__TASK TO CARRY OUT__
Give the records from the start through the line that contains "click(x=51, y=796)", inclusive, as a Markdown table with the columns Row and Line. Leave out blank lines and the pictures.

-- start ENTRIES PROVIDED --

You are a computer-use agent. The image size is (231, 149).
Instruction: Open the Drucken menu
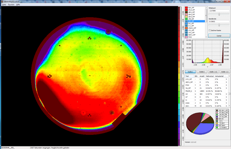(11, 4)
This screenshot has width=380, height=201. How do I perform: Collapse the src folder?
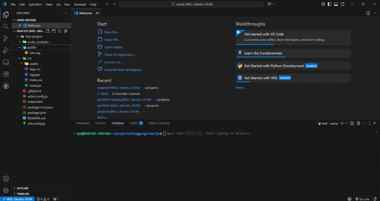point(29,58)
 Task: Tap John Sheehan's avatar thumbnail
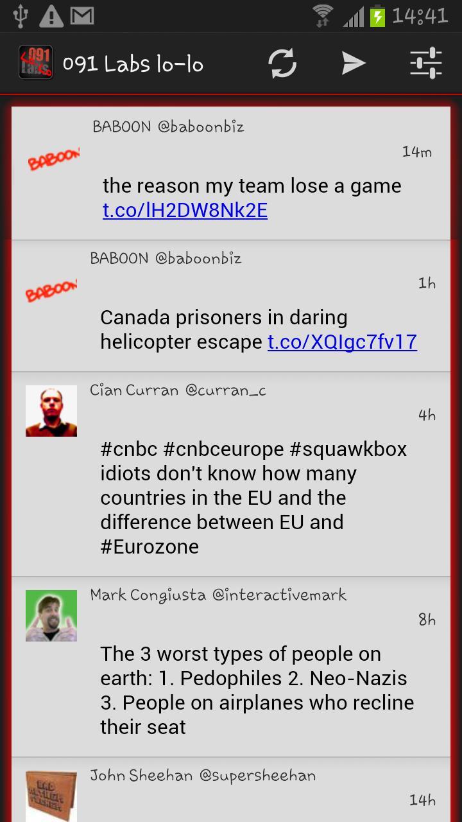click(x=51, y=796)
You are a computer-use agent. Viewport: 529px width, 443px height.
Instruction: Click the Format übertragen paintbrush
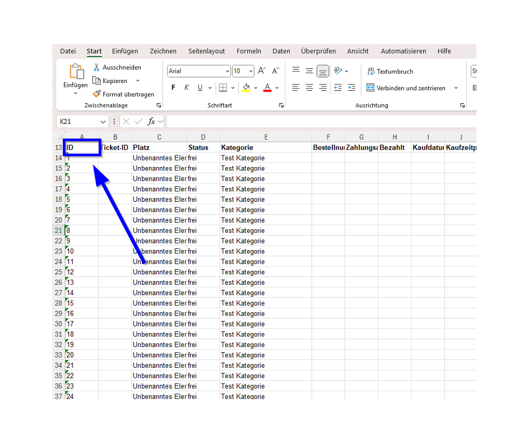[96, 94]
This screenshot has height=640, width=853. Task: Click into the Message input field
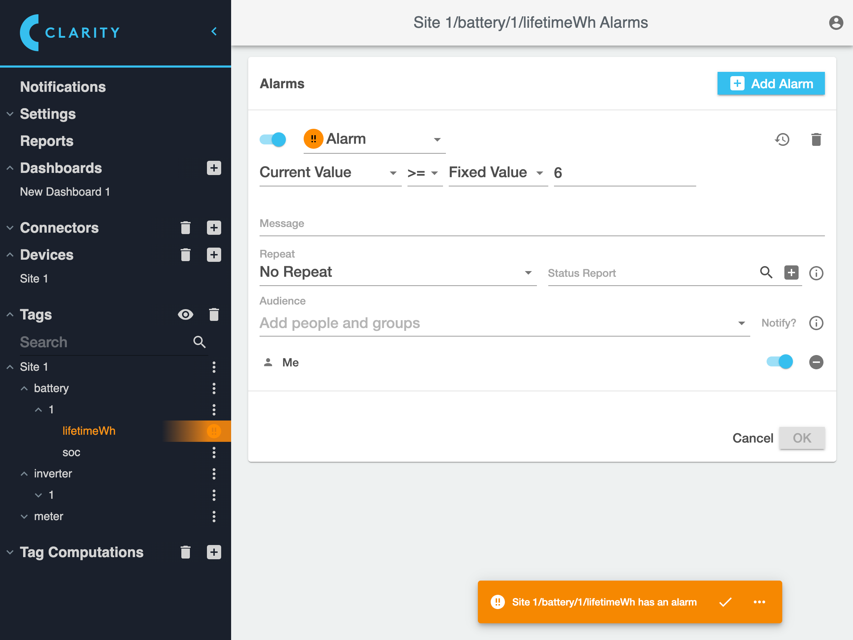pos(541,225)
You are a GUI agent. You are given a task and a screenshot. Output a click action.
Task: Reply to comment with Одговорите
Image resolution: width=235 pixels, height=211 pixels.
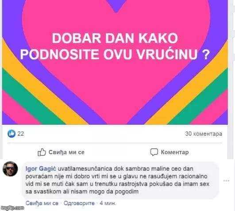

-- end ENTRIES PROVIDED --

__SOLUTION FOR THIS TASK__
| Row | Line |
|---|---|
| 1 | You are a computer-use agent. The image size is (231, 149). |
| 2 | Instruction: Open the Drucken menu |
| 3 | (11, 4) |
| 4 | This screenshot has width=380, height=201. How do I perform: Collapse the src folder? |
| 5 | point(29,58) |
| 6 |  Task: Tap John Sheehan's avatar thumbnail |
| 7 | click(x=51, y=796) |